The LIM-encoding gene is preferentially expressed in siliques. Quantitative RT-PCR was used to determine the relative transcript levels of the genes of interest in wild-type roots, rosette leaves, and siliques. The transcripts examined represent genes that exhibit PKL-dependent expression during germination. Genes are ordered by relative expression in siliques from highest to lowest from left to right. 18s rRNA was used as a standardization control, and expression levels are normalized to roots. Error bars represent the standard deviation of the mean.

Figure 5

The LEC genes are highly expressed in pickle roots. Quantitative RT-PCR was used to determine the relative transcript levels of the genes of interest in wild-type roots and pickle roots. The transcripts examined represent genes that exhibit PKL-dependent expression during germination.
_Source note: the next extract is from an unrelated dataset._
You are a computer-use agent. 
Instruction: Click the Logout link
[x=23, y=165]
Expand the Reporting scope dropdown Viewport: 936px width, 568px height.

Genes are ordered by relative expression in pickle roots from highest to lowest from left to right. 18s rRNA was used as a standardization control, and expression levels are normalized to wild-type roots. Error bars represent the standard deviation of the mean.

Figure 6

The FUS3 transcript is elevated in pkl leaves. Quantitative RT-PCR was used to determine the relative transcript level of the genes of interest in wild-type leaves and pkl leaves. The transcripts examined represent genes that exhibit PKL-dependent expression during germination. Genes are ordered by relative expression in pkl leaf tissue from highest to lowest from left to right. The LEC1 transcript was not detected in either tissue and is therefore not included on the graph. 18s rRNA was used as a standardization control, and expression levels are normalized to wild-type leaves. Error bars represent the standard deviation of the mean.

Figure 7

Genes exhibit coordinate regulation by PKL during germination. Quantitative RT-PCR was used to determine the relative transcript level of the genes of interest in wild-type seeds and pkl seeds that were desiccated or imbibed for 12, 24, and 36 hours. The transcripts examined represent genes that exhibit PKL-dependent expression during germination. Genes are ordered by relative expression in pkl seeds at 36 hours after imbibition from highest to lowest from left to right. 18s rRNA was used as a standardization control, and expression levels are normalized to wild-type seeds at each time point. Error bars represent the standard deviation of the mean.